Этим людям бессмысленно что-либо объяснять. А если у них убили или сделали инвалидами сыновей -- все это не на чеченской войне, а в мирное время, -- то спорить с ними и вовсе кощунственно. Российское государство и российская армия ужасны, что и говорить. Но российский либерализм, попытавшийся уничтожить и государство, и армию, -- немногим лучше. Спасти армию можно только одним способом (это же касается и государства): пора вернуть эту землю себе. Надо, чтобы солдаты защищали свое. Чтобы это стало их кровным делом. Чтобы не солдатские матери защищали солдат, а наоборот. Потому что нынешнее положение, согласитесь, абсурдно.

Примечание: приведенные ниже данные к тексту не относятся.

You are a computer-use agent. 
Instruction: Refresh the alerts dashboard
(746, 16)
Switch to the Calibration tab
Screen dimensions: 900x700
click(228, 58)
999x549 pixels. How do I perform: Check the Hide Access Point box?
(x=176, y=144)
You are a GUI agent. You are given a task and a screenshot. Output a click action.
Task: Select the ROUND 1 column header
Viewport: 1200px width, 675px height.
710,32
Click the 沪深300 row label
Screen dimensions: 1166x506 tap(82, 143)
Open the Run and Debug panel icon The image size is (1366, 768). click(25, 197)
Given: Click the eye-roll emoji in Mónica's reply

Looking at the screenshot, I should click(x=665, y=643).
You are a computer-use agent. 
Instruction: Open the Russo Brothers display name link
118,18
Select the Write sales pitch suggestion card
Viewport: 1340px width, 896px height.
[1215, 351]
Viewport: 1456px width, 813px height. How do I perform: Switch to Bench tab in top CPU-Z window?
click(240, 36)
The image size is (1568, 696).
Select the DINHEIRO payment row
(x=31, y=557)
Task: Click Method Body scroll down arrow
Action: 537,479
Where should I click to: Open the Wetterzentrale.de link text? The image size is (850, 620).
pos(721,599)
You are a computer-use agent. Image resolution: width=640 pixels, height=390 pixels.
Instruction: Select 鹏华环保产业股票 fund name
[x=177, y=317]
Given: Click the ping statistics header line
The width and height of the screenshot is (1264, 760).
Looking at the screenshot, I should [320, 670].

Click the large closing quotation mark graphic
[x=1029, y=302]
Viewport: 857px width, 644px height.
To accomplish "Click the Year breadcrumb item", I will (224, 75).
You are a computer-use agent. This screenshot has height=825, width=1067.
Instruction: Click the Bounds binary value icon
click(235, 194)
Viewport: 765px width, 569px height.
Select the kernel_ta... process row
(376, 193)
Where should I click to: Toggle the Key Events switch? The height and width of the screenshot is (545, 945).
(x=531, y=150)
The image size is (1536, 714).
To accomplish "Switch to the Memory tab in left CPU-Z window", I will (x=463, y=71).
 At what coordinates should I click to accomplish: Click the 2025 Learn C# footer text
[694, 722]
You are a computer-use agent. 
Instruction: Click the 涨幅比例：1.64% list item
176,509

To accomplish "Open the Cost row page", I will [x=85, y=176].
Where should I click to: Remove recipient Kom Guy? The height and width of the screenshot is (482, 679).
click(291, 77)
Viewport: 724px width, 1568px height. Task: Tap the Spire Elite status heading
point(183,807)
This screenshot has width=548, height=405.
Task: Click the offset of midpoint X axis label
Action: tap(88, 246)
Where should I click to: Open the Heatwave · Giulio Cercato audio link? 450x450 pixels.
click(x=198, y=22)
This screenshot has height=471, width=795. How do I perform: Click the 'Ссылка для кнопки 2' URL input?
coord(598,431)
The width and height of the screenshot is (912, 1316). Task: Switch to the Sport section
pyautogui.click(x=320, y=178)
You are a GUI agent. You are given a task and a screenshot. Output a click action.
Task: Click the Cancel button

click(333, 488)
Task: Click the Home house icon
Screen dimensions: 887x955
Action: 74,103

А сделать государство своим можно опять-таки только одним путем: определиться наконец с приоритетами и сформировать российскую нацию, которая в силу разных обстоятельств продолжает оставаться несформированной и аморфной. Ибо нация -- это не этническое, а этическое понятие, что замечательно показано в работах Юрия Амосова ("Эксперт"). Пока население России не станет нацией, у него не будет и армии. Назвать вещи своими именами, прогнать посредников, научиться пользоваться продуктами своего труда, прекратить делегировать во власть мерзавцев и взять в свои руки механизм контроля над этой властью, прекратить жить по армейскому принципу "чем хуже, тем лучше", строить свою страну для себя и своих детей -- вот единственное, что можно сделать. Для этого надо перестать давить инициативу, уничтожать талантливых и затыкать смелых. Для этого надо отказаться от идеи жертвенности и покорности. Для этого надо почувствовать землю своей. Без всего этого армия останется мясорубкой, население -- фаршем, а земля -- ничейной.

Но боюсь, все это произойдет только после того, как распад нынешней системы дойдет до конца.